• [Data provided]
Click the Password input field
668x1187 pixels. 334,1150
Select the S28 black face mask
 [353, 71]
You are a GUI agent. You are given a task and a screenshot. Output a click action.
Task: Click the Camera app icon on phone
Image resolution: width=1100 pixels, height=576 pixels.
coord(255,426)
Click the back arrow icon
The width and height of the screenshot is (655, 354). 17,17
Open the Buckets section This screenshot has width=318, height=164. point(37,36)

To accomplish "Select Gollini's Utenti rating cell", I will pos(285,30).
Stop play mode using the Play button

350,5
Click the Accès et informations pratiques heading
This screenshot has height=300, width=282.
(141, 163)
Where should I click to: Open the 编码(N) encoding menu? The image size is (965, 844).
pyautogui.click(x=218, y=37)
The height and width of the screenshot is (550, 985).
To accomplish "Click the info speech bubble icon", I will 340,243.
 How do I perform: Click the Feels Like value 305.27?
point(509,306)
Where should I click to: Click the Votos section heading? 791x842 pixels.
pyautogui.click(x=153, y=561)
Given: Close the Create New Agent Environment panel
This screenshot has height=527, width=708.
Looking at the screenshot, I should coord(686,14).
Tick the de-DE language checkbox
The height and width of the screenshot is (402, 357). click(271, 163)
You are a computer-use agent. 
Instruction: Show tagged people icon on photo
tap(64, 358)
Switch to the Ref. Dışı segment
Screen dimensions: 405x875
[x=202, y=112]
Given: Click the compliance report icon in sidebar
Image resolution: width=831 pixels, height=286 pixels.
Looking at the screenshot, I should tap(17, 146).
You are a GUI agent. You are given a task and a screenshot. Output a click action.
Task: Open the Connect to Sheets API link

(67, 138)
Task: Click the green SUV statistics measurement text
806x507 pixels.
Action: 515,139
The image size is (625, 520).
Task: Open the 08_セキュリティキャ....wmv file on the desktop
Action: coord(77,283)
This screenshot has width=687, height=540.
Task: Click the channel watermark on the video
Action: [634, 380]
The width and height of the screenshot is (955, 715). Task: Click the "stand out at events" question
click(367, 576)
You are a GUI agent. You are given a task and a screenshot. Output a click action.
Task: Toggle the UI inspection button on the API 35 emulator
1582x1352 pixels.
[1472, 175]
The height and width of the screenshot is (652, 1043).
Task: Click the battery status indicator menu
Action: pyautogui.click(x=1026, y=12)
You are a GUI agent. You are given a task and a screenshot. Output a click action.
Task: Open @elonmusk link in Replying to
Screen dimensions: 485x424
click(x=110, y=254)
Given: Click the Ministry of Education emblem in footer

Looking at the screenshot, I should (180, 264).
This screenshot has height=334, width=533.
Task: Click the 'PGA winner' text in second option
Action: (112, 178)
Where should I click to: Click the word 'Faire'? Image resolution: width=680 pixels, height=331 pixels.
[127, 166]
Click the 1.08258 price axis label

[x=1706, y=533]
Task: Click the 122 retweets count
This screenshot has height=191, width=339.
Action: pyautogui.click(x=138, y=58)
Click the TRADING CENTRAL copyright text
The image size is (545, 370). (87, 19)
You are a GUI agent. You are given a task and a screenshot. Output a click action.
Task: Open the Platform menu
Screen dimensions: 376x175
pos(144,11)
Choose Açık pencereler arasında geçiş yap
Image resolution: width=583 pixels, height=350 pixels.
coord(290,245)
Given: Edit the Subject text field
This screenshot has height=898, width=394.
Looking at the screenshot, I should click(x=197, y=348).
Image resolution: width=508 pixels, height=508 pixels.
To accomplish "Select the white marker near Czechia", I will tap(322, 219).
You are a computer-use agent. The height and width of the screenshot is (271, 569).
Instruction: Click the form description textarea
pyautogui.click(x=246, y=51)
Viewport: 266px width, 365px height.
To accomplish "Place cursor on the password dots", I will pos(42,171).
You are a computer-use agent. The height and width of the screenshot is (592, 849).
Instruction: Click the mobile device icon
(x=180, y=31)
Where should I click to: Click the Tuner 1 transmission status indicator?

• [The task] The required output is every line above that contains the string "computer".

• [Response]
You are a computer-use agent. 
You are a computer-use agent. The height and width of the screenshot is (271, 569).
You are a computer-use agent. The height and width of the screenshot is (592, 849).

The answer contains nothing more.